Recently I visited a suburban Philadelphia community hospital where the bulk of the self-employed solo doctors were hopping mad because the hospital had started a group practice in child care. What made the soloists fume was, first, that pediatricians in the new group were being paid flat salaries--generous ones, but salaries nonetheless, and solo practitioners from the old school equate physician salaries with Bolshevism and free love. Second, the soloists were mad because the new group was drawing away some of their customers. Patients liked the ease of making appointments and the availability of a healing environment not totally money-centered.

Currently there is a special incentive for doctors to form groups: malpractice. As with any self-employed individual, the solo practitioner pays increased costs out of his pocket. A typical soloist might gross around $200,000 a year, with about half covering overhead and the rest net income. If annual malpractice premiums jump from a few thousand dollars to $25,000 or more, as they have in several areas of the country, the soloist’s take-home pay will decline drastically unless he swallows hard and practices without insurance--called “going bare,” which about 10% of solo practitioners are believed to do--or increases his fees, which may drive away customers. Group practice softens the malpractice blow. Because even a small group offers an insurance company a pool over which to spread risk, malpractice policies for physician groups almost always work out to less per doctor than individual policies.

Many physicians claim not to like the idea of group practice, predicting it will crowd out the homely personal care that solo practitioners dispense (in theory at least) and replace it with a dehumanized, “vendor” medicine.

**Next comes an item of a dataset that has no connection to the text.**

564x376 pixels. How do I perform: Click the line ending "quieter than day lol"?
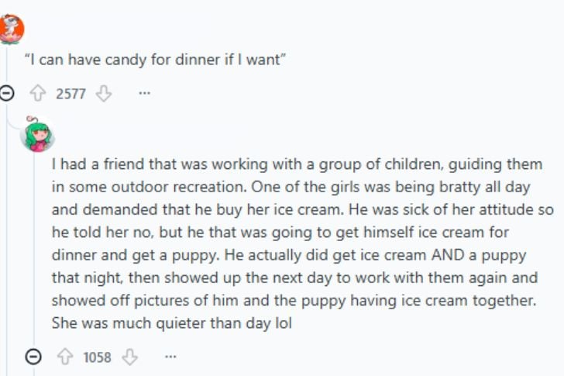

But doctors through the postwar era have predicted doom regarding dozens of economic and social developments, even as the quality of care available to the typical American has steadily improved, the incidence of most forms of disease and debilitation has declined and doctors themselves have enjoyed uninterrupted increases in standards of living.

Advertisement

Therefore, physicians grumbling about group practice must be viewed with a degree of skepticism. If physicians were in short supply, the threat of group arrangements being impersonal might, for example, be cause for serious concern. But in most areas of the country, doctors are in surplus, and patients are becoming much more consumer conscious. Any group practice that treats patients in a high-handed manner will have trouble holding customers, while clinics with a personal touch should flourish.

One reason some doctors grumble is that group practice represents another step in a much-feared direction--toward the loss of independence. Though intense legal scrutiny may be focused on a doctor after one of his patients suffers injury, traditionally there have been amazingly few before-the-fact restrictions on how physicians practice. What drugs to use; what treatments to recommend, and many other basic choices are pretty much left up to the solo doctor, and this feeling of being one’s own boss has helped compensate for excessive demands on personal life.

In “managed” groups such as HMOs and PPOs, some of this freedom disappears. In a private clinic individual physicians remain free to practice as they please, but the satisfaction of being the boss can no longer be experienced. Even if the doctors in a group regard each other as equals, there will still be meetings to attend and compromises to be reached.

Old-school solo practitioners will sit you down and expound in great detail about how group practice is a bad idea even if the business aspects sound rational and the life-style benefits appear alluring. You can’t help thinking that what’s really at work is melancholy over the end of an era, an era when the typical physician knew absolute autonomy. The group practice, created by doctors themselves, is helping usher that era out.